I am so very tired of:
-- Jan-tit Jackson. Her mother "taught her strength"? Perhaps she should have given you your brother Michael's balls because you desperately need a pair.
-- Tyco jurors. Okay?
-- George Bush and his friends. ESPECIALLY Condeleeza Rice. But this has been tiring since day one.
-- Air America Radio. Who can wake up to something that puts you to sleep?
-- Donald Trump. Will someone please fire him???
-- That red headed kid on American Idol. In a word: flat. Fly him to the moon...PLEASE!
-- William Hung. To quote nacy Kerrigan, "Wh-y-y-y-y-y-y-y-y?"
-- Having to enter a password for Bravo's site.

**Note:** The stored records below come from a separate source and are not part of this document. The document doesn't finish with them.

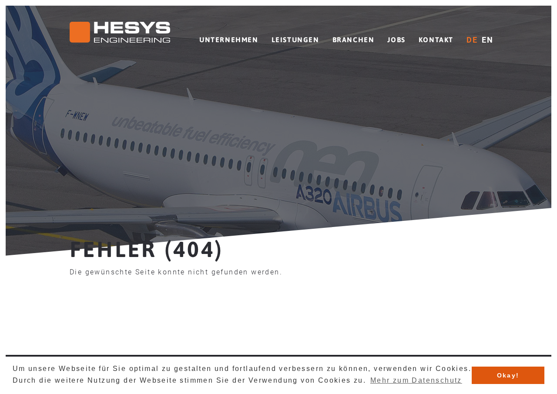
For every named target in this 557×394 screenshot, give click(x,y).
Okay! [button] (508, 375)
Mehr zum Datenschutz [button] (416, 380)
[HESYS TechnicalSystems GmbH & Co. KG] (120, 34)
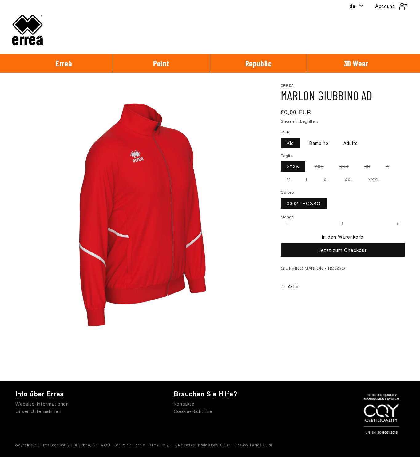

You wanna keep Toby out that bad?
-- Madonna's new tour. I'm just bitter because I don't have tickets.
This joke, however, is NOT tired:
Q: What's the best part about fucking twenty eight year olds?
A: There's twenty of them.
I just spit all over the desk because of that joke. Brilliant.
Posted by: Ted | Wednesday, April 07, 2004 at 02:42 PM
I have nothing funny to contribute. Just letting you know that I giggled with glee at your joke.
Posted by: allan | Friday, April 02, 2004 at 12:25 AM
Here's a filthy, horrid, disgusting joke my lesbianca friend loves:
What do you do after eating a bald pussy? Put the diaper back on.
She's going to hell, oh yes, she's going straight there.